UK prosecutors in early September named two Russians they suspect of poisoning Sergei Skripal and his daughter in Salisbury last March, identifying them as Alexander Petrov and Ruslan Boshirov. In the aftermath, Russia slammed Britain as seeking to stir anti-Russian sentiment while making accusations with no substantial evidence to back it.
Upon announcing the suspects, which the UK accuses of being part of Russia's military intelligence agency, the GRU, British authorities issued European arrest warrants. Russia denies any involvement: Kremlin spokesman Dmitry Peskov had immediately pushed back on the suggestion of a GRU link, saying “Neither Russia’s top leadership nor those with lower ranks, and [Russian] officials, have had anything to do with the events in Salisbury.”
In the latest salvo meant to convince Mueller that Trump is not a pawn of the Kremlin, a State Dept official said on Thursday that the US plans a second round of "very severe" sanctions on Russia over the use of nerve agent. The stated reason: Russia has not allowed on-site chemical weapons inspections, nor has it provided reassurance that it won’t use nerve agents against its own people, says Manisha Singh, Asst.
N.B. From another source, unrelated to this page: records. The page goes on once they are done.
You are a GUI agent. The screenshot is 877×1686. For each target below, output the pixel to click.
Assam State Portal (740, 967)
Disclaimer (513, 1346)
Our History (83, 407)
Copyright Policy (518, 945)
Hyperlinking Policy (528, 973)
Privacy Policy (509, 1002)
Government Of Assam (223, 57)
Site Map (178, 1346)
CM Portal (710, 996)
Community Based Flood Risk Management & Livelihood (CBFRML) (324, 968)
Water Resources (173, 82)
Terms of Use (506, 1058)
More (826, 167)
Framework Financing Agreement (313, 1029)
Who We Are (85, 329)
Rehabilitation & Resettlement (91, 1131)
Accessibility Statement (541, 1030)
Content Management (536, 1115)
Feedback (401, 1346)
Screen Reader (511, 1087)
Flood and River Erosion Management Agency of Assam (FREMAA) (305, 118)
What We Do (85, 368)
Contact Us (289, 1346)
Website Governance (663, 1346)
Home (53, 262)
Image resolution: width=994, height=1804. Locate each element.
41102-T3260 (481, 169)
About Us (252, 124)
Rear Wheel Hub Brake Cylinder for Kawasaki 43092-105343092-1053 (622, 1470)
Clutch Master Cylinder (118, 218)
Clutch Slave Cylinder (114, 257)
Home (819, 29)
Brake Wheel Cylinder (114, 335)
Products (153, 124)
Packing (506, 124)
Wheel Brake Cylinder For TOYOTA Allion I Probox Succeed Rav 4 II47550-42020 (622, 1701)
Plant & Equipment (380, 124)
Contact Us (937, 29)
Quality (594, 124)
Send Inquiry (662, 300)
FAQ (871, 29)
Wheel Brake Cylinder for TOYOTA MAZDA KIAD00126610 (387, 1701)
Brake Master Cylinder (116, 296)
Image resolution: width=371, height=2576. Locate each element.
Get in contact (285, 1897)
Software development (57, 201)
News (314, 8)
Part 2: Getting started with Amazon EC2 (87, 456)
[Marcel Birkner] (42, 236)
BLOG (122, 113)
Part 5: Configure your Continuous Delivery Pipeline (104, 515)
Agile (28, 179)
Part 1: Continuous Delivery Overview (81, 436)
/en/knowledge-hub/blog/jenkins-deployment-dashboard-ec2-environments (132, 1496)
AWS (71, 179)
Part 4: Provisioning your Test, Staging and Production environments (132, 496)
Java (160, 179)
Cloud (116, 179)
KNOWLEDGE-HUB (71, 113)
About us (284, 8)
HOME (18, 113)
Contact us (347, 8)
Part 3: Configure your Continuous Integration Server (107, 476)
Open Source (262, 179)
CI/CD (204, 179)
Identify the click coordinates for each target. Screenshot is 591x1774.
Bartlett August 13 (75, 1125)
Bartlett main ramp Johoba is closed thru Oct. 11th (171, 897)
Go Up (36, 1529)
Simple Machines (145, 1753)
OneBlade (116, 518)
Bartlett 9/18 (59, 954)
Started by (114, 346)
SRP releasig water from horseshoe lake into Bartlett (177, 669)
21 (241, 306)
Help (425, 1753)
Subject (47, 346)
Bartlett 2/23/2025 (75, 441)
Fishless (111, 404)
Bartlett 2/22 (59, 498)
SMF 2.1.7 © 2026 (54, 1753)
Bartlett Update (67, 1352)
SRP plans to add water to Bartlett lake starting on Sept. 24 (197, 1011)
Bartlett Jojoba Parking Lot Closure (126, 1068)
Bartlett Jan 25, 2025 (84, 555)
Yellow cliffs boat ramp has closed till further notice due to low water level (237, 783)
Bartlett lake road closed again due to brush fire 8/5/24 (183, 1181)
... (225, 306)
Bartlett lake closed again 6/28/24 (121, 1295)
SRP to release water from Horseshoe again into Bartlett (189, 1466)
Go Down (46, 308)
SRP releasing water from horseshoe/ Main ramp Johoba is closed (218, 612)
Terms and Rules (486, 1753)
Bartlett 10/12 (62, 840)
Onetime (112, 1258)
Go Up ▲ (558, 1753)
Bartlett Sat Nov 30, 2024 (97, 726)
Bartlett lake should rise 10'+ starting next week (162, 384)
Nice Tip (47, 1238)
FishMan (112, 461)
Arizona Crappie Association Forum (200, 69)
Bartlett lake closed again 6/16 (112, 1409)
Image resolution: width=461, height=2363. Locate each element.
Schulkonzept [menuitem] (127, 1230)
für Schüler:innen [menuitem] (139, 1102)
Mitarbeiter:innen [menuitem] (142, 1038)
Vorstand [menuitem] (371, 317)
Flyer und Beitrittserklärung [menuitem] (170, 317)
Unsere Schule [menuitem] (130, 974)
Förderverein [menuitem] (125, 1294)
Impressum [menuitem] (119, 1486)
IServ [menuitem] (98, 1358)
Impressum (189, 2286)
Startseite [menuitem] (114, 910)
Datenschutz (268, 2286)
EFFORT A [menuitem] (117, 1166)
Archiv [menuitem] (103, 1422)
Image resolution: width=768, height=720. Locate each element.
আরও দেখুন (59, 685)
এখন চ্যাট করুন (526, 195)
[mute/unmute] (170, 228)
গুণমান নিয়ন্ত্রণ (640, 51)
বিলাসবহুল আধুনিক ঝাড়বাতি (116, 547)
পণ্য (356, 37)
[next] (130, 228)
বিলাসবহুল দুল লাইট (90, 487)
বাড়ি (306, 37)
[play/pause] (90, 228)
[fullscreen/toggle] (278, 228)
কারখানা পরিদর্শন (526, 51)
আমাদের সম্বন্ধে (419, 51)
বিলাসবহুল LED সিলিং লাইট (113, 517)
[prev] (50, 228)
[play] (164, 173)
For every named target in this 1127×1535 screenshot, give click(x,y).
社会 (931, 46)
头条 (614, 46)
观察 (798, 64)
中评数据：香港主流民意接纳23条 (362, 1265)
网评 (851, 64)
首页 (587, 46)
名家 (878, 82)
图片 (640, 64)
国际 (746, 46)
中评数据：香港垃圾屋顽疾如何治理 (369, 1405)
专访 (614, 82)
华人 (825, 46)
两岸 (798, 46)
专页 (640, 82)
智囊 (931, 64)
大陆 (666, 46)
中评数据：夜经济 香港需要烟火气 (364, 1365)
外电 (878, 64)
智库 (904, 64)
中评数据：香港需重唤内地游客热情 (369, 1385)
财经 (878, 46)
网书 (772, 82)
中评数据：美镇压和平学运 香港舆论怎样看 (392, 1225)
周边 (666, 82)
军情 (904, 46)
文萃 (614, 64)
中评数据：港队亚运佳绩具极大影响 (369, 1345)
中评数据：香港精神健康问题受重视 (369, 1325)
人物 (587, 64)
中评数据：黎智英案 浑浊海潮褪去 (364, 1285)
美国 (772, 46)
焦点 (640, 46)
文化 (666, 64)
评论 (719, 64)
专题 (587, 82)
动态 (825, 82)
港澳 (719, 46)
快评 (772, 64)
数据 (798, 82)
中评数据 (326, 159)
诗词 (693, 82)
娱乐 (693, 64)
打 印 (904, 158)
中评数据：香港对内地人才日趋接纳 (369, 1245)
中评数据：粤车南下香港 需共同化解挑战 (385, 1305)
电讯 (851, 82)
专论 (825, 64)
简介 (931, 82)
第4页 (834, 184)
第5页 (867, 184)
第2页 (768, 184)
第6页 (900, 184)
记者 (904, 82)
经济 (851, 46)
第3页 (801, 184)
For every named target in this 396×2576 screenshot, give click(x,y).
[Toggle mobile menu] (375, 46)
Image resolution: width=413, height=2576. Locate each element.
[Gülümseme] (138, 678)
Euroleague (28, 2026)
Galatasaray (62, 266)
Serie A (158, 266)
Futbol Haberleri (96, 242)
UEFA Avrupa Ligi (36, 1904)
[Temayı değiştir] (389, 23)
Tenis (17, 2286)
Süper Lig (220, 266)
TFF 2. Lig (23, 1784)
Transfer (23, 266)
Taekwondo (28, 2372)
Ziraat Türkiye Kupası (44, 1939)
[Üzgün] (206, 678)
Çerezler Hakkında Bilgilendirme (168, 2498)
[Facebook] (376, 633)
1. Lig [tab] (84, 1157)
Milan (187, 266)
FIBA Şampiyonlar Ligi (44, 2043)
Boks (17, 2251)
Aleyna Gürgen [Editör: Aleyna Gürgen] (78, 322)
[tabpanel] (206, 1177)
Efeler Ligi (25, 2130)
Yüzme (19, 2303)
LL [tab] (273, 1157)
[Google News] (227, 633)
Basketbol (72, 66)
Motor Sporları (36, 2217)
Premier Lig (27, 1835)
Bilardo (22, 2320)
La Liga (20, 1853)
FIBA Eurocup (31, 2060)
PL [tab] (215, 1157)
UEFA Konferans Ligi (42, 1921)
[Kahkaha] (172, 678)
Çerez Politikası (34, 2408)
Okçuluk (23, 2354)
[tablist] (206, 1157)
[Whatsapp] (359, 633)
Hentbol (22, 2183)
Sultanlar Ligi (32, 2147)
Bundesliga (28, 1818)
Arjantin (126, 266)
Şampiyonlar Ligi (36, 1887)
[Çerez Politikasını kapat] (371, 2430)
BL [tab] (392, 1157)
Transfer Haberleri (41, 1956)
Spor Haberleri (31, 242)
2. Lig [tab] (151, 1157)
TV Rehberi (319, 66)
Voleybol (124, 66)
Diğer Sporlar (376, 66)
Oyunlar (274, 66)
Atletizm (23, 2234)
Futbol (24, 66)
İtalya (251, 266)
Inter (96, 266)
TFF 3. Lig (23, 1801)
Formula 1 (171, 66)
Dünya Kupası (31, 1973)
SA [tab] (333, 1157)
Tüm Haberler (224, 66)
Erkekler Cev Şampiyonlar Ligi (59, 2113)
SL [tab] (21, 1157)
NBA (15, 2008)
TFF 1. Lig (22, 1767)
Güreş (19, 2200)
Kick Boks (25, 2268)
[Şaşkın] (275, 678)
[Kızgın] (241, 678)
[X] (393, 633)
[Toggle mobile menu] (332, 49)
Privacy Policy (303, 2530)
Sec. for bureau of economic and business affairs
The sanctions will kick in some time in November, presumably just after the November midterms, if Moscow does not take steps in the wake of the poisoning of former Russian spy Sergei Skripal in the United Kingdom, Assistant Secretary of State Manisha Singh said on Thursday.
While US sanctions on Russia are hardly new, what is surprising this time is that the new round will include not only defense procurement and aid, but also target the country's increasingly unstable banking sector. Sing: "It’s going to include banking sanctions, prohibition on procurement of defense articles, aid money -- it’s a laundry list of items that will penalize the Russian government."